0

I have the following RDD of Rows. As can be seen each field is a string type

[Row(A='6', B='1', C='hi'),
 Row(A='4', B='5', C='bye'),
 Row(A='8', B='9', C='night')]

I want to convert this RDD into a dataframe with IntegerTypes for column A and B

dtypes = [
    StructField('A', IntegerType(), True),
    StructField('B', IntegerType(), True),
    StructField('C', StringType(), True)
]

df = spark.createDataFrame(rdd, StructType(dtypes))

I get the following error:

TypeError: field A: IntegerType can not accept 
object '6' in type <class 'str'>

How can i succesfully convert '6' into an IntegerType?

vi_ral
  • 369
  • 4
  • 19
  • Possible duplicate : https://stackoverflow.com/questions/46956026/how-to-convert-column-with-string-type-to-int-form-in-pyspark-data-frame – Mahendra Singh Meena May 08 '20 at 17:45
  • I saw that post.
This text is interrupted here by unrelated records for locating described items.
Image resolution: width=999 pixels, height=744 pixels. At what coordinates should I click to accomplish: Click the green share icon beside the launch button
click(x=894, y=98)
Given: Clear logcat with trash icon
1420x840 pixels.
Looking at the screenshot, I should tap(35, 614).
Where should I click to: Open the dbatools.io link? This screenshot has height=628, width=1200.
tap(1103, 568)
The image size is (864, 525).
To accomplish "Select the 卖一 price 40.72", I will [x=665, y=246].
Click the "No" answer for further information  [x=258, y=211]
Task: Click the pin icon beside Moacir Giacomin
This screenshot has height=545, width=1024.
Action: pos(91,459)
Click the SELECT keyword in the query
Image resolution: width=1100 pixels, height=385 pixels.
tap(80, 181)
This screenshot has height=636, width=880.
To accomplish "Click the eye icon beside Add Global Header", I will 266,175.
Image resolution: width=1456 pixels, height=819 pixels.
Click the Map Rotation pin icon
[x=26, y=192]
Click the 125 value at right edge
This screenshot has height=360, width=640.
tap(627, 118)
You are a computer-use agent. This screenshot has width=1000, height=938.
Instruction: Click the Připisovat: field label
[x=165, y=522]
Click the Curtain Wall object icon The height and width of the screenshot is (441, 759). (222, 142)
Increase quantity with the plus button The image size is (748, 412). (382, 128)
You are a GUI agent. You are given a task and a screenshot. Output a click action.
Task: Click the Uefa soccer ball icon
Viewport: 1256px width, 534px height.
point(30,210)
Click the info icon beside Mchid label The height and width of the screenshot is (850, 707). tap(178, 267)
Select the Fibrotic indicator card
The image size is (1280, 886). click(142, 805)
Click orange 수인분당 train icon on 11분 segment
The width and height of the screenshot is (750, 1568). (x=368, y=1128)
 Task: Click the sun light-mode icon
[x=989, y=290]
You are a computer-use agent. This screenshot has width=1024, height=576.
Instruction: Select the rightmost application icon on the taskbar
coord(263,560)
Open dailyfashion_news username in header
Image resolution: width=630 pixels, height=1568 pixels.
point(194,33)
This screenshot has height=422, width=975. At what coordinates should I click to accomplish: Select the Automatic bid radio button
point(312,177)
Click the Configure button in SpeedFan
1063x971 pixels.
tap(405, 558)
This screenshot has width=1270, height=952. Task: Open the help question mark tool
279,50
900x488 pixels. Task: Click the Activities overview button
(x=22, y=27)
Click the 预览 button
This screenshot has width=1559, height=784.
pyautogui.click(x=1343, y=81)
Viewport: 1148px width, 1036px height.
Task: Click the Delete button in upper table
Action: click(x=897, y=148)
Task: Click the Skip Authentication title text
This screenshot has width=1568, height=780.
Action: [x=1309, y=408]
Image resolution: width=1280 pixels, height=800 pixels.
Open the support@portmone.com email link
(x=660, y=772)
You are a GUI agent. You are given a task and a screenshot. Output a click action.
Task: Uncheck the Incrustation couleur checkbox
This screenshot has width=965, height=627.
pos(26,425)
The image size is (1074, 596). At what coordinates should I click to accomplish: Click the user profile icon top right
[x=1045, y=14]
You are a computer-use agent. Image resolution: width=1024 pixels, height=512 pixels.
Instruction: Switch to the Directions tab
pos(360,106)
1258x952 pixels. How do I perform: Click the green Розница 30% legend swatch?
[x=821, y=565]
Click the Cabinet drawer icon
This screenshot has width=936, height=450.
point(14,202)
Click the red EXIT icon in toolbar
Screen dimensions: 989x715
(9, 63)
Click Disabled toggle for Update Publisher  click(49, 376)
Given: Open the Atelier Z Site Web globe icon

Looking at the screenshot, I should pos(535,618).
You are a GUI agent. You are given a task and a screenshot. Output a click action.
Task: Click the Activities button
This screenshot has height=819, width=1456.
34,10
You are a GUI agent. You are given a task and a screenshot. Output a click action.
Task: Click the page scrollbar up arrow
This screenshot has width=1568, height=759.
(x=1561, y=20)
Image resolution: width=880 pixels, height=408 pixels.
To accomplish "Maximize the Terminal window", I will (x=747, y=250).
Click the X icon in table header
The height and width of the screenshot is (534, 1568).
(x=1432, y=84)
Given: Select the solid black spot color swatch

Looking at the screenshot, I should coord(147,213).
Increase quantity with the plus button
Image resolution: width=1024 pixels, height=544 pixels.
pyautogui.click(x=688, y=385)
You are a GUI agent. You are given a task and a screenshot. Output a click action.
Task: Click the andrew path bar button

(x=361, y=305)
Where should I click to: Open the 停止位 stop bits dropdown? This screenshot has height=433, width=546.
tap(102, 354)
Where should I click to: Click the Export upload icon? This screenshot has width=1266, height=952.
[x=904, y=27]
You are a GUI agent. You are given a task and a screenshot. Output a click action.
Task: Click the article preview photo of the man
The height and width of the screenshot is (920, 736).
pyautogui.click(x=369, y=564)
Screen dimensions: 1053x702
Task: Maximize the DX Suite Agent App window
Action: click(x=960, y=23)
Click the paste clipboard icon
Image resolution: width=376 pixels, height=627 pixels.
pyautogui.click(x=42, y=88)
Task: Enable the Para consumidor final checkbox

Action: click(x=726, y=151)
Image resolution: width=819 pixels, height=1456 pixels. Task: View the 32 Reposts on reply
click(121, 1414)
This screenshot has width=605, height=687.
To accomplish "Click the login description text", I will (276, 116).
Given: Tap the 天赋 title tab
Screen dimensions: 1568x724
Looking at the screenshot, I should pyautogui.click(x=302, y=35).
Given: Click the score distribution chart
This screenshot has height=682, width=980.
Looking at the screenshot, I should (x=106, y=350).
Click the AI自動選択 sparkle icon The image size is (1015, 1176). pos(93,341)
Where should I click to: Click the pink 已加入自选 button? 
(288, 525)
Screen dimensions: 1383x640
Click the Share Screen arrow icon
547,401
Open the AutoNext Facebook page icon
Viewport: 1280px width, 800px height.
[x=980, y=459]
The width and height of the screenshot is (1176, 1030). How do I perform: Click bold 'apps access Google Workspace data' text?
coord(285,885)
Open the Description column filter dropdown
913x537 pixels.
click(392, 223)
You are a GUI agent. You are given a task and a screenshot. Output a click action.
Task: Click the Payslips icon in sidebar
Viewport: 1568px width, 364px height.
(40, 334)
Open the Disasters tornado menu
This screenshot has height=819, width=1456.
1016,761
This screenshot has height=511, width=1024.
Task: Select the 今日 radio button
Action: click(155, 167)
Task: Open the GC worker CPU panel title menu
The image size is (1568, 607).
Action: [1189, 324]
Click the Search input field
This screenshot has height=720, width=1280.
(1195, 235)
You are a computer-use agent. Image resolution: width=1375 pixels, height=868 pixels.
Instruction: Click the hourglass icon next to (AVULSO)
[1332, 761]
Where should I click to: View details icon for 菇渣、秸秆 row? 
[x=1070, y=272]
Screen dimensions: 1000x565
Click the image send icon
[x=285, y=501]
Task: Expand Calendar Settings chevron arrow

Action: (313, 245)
It is dealing directly with converting column types in a spark DF, not converting column types when creating dataframe from RDD – vi_ral May 08 '20 at 17:49
  • okay for that you need to modify your RDD of rows so that all those string data is casted to integer before you create the dataframe. – Mahendra Singh Meena May 08 '20 at 17:51

1 Answers1

1

You should modify the RDD of rows before you create a dataframe of desired column type.

def modify_row(row):
    new_row = {}
    for key in row:
        if key in ['A', 'B']:
             new_row[key] = int(row[key])
        else:
             new_row[key] = row[key]
    return new_row

rdd = (sc.parallelize([Row(A='6', B='1', C='hi'),
                      Row(A='4', B='5', C='bye'),
                      Row(A='8', B='9', C='night')])
         .map(lambda x: modify_row(x)))

dtypes = [
    StructField('A', IntegerType(), True),
    StructField('B', IntegerType(), True),
    StructField('C', StringType(), True)
]

df = spark.createDataFrame(rdd, StructType(dtypes))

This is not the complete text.